J Korean Med Sci.  2011 Jun;26(6):740-746. 10.3346/jkms.2011.26.6.740.

Determination of Malignant and Invasive Predictors in Branch Duct Type Intraductal Papillary Mucinous Neoplasms of the Pancreas: A Suggested Scoring Formula

Affiliations
  • 1Department of Surgery, and Cancer Research Institute, Seoul National University College of Medicine, Seoul, Korea. jangjy4@snu.ac.kr
  • 2Department of Surgery, Kyungpook National University College of Medicine, Daegu, Korea.
  • 3Department of Surgery, Center for Liver Cancer, National Cancer Center, Goyang, Korea.
  • 4Department of Surgery, Keimyung University School of Medicine, Daegu, Korea.
  • 5Department of Surgery, Graduate School of Medicine, Pusan National University, Busan, Korea.
  • 6Department of Surgery, Samsung Medical Center, Sungkyunkwan University School of Medicine, Seoul, Korea.
  • 7Department of Surgery, Soonchunhyang University School of Medicine, Seoul, Korea.
  • 8Department of Surgery, College of Medicine, Yeungnam University, Daegu, Korea.
  • 9Department of Surgery, Chonnam National University Medical School, Gwangju, Korea.
  • 10Department of Surgery, Chonbuk National University Medical School, Jeonju, Korea.
  • 11Department of Surgery, College of Medicine, Chungnam National University, Daejeon, Korea.

Abstract

Prediction of malignancy or invasiveness of branch duct type intraductal papillary mucinous neoplasm (Br-IPMN) is difficult, and proper treatment strategy has not been well established. The authors investigated the characteristics of Br-IPMN and explored its malignancy or invasiveness predicting factors to suggest a scoring formula for predicting pathologic results. From 1994 to 2008, 237 patients who were diagnosed as Br-IPMN at 11 tertiary referral centers in Korea were retrospectively reviewed. The patients' mean age was 63.1 +/- 9.2 yr. One hundred ninty-eight (83.5%) patients had nonmalignant IPMN (81 adenoma, 117 borderline atypia), and 39 (16.5%) had malignant IPMN (13 carcinoma in situ, 26 invasive carcinoma).
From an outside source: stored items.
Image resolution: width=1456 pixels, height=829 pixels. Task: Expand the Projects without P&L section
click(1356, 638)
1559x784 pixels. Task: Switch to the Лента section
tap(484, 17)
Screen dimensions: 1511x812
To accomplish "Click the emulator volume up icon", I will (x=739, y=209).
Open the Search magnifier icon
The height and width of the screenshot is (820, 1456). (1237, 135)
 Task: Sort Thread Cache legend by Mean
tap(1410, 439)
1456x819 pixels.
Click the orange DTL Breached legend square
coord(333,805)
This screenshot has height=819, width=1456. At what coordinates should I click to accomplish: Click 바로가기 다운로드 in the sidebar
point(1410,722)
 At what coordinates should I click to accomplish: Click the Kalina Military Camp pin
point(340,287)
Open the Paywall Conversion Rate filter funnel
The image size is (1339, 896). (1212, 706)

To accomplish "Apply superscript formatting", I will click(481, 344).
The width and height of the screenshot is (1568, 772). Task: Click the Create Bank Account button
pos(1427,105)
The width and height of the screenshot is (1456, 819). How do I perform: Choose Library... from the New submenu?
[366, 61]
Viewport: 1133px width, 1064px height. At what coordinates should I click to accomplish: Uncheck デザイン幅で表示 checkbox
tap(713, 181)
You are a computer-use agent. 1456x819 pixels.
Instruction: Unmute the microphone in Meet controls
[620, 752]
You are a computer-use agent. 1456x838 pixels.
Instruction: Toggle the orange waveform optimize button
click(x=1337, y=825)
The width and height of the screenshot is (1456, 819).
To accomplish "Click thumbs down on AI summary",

Cyst size and mural nodule were malignancy determining factors by multivariate analysis. Elevated CEA, cyst size and mural nodule were factors determining invasiveness by multivariate analysis. Using the regression coefficient for significant predictors on multivariate analysis, we constructed a malignancy-predicting scoring formula: 22.4 (mural nodule [0 or 1]) + 0.5 (cyst size [mm]). In invasive IPMN, the formula was expressed as invasiveness-predicting score = 36.6 (mural nodule [0 or 1]) + 32.2 (elevated serum CEA [0 or 1]) + 0.6 (cyst size [mm]). Here we present a scoring formula for prediction of malignancy or invasiveness of Br-IPMN which can be used to determine a proper treatment strategy.

Keyword

Branch Duct Type Intraductal Papillary Mucinous Neoplasm (IPMN); Cyst Size; Mural Nodule; CEA; Malignancy; Invasive Carcinoma

MeSH Terms

Adenocarcinoma, Mucinous/*pathology
Adult
Aged
Aged, 80 and over
Carcinoembryonic Antigen/blood
Carcinoma, Pancreatic Ductal/*pathology
Carcinoma, Papillary/*pathology
Female
Humans
Magnetic Resonance Imaging
Male
Middle Aged
Multivariate Analysis
Neoplasm Invasiveness
Neoplasm Staging
Pancreatic Neoplasms/*pathology
Predictive Value of Tests
ROC Curve
Tomography, X-Ray Computed

Figure

  • Fig. 1 Receiver operating characteristic (ROC) curve between the malignancy-predicting score and malignancy. Considering sensitivity and specificity, 14 points was the optimal cutoff value.

  • Fig. 2 Receiver operating characteristic (ROC) curve of calculated score, related to invasiveness. In distinguishing noninvasive IPMN and invasive IPMN, 21 was the most reliable cutoff value.